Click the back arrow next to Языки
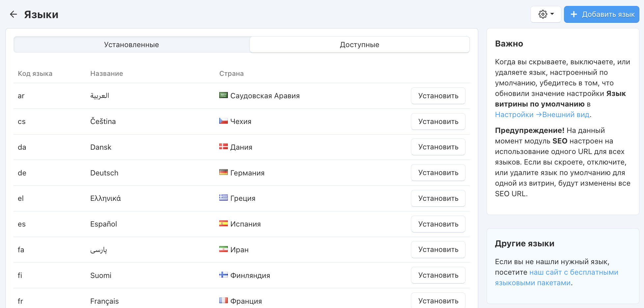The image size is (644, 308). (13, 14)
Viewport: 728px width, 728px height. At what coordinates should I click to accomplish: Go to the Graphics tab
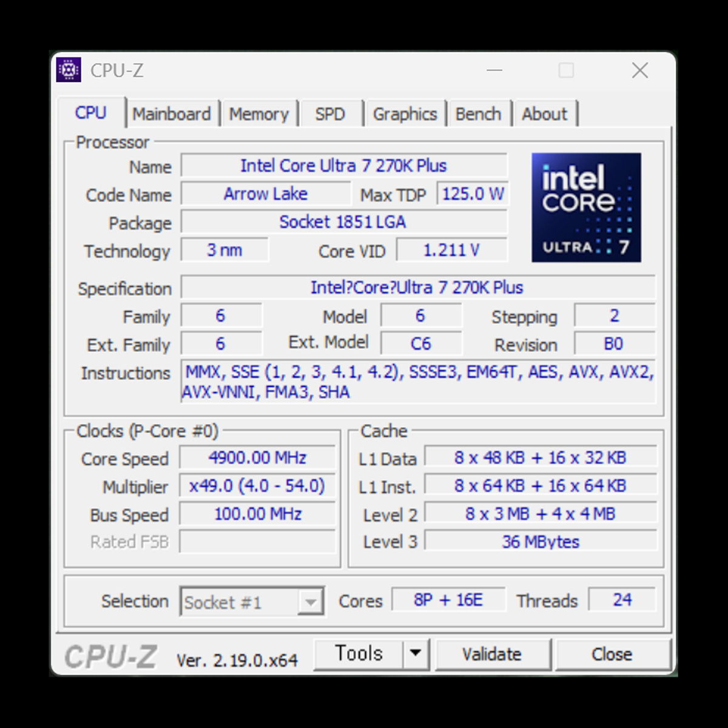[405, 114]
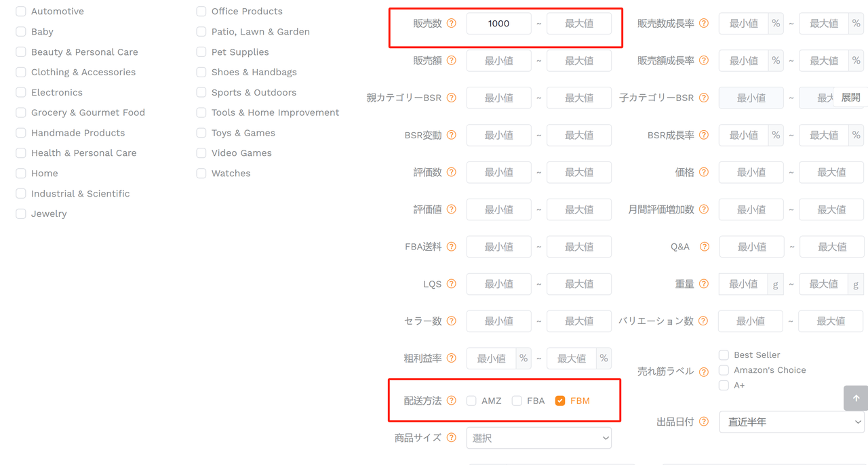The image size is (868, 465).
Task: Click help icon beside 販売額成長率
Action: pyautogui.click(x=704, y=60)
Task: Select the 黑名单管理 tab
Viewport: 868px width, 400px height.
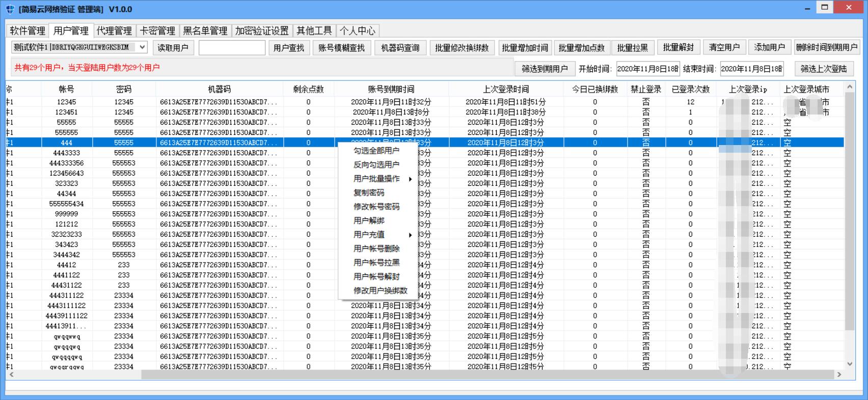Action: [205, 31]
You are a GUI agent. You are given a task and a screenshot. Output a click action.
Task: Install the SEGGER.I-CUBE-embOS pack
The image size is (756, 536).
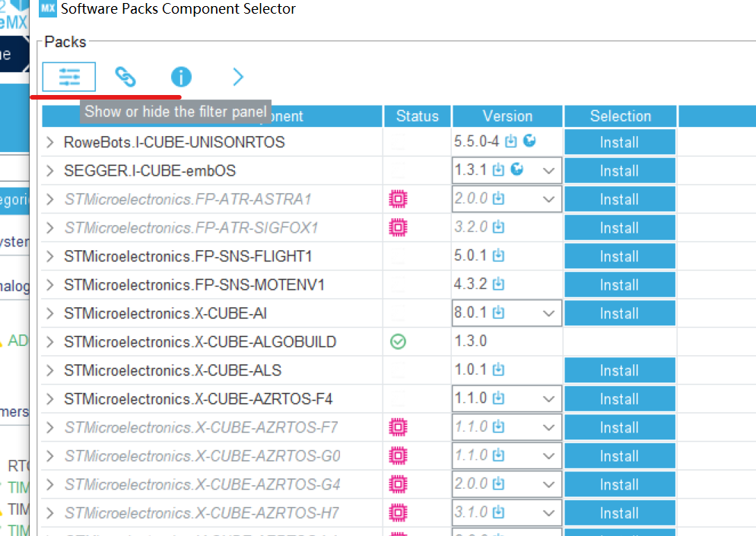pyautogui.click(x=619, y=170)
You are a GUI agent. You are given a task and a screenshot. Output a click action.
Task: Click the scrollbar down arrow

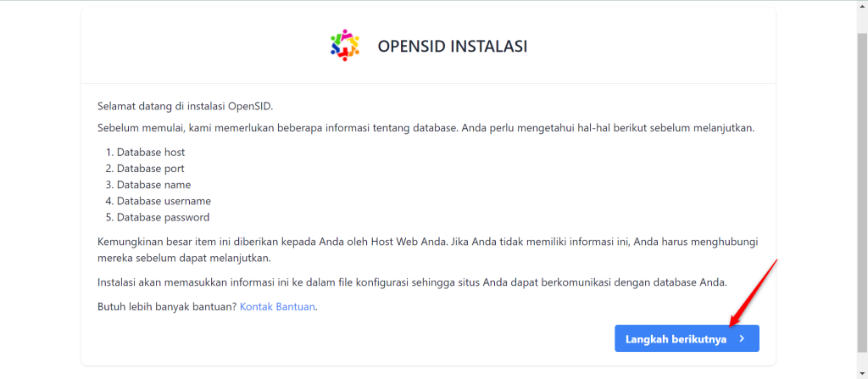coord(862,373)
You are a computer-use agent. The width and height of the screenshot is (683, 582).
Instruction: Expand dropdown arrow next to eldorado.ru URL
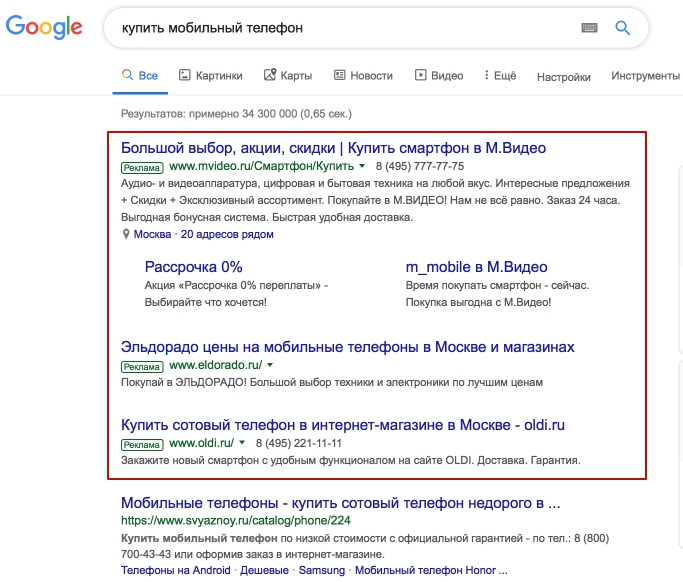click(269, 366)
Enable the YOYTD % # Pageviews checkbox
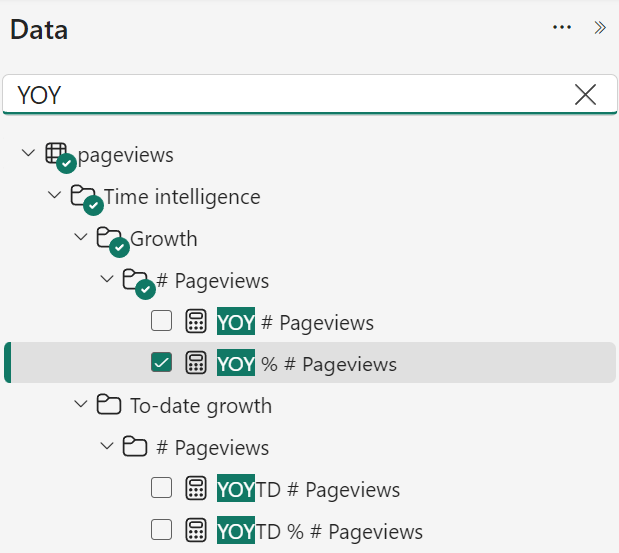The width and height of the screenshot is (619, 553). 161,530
——
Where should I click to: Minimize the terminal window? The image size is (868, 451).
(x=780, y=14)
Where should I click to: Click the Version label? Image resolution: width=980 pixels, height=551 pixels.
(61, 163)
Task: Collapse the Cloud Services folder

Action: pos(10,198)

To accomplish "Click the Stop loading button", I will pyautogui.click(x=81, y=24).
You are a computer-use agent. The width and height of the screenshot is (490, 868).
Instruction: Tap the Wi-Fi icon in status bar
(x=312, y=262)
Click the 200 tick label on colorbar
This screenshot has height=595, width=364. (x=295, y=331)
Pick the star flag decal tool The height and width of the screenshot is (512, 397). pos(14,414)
——
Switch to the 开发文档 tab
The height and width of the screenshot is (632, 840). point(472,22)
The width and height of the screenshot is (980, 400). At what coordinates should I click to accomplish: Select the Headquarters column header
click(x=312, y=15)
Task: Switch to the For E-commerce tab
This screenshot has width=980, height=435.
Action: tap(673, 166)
——
The required answer is the run of lines above, starting at the line with "Task: Collapse the Cloud Services folder" and ending at the line with "Pick the star", reproduced exactly with both ends.

Task: Collapse the Cloud Services folder

Action: pos(10,198)

To accomplish "Click the Stop loading button", I will pyautogui.click(x=81, y=24).
You are a computer-use agent. The width and height of the screenshot is (490, 868).
Instruction: Tap the Wi-Fi icon in status bar
(x=312, y=262)
Click the 200 tick label on colorbar
This screenshot has height=595, width=364. (x=295, y=331)
Pick the star flag decal tool The height and width of the screenshot is (512, 397). pos(14,414)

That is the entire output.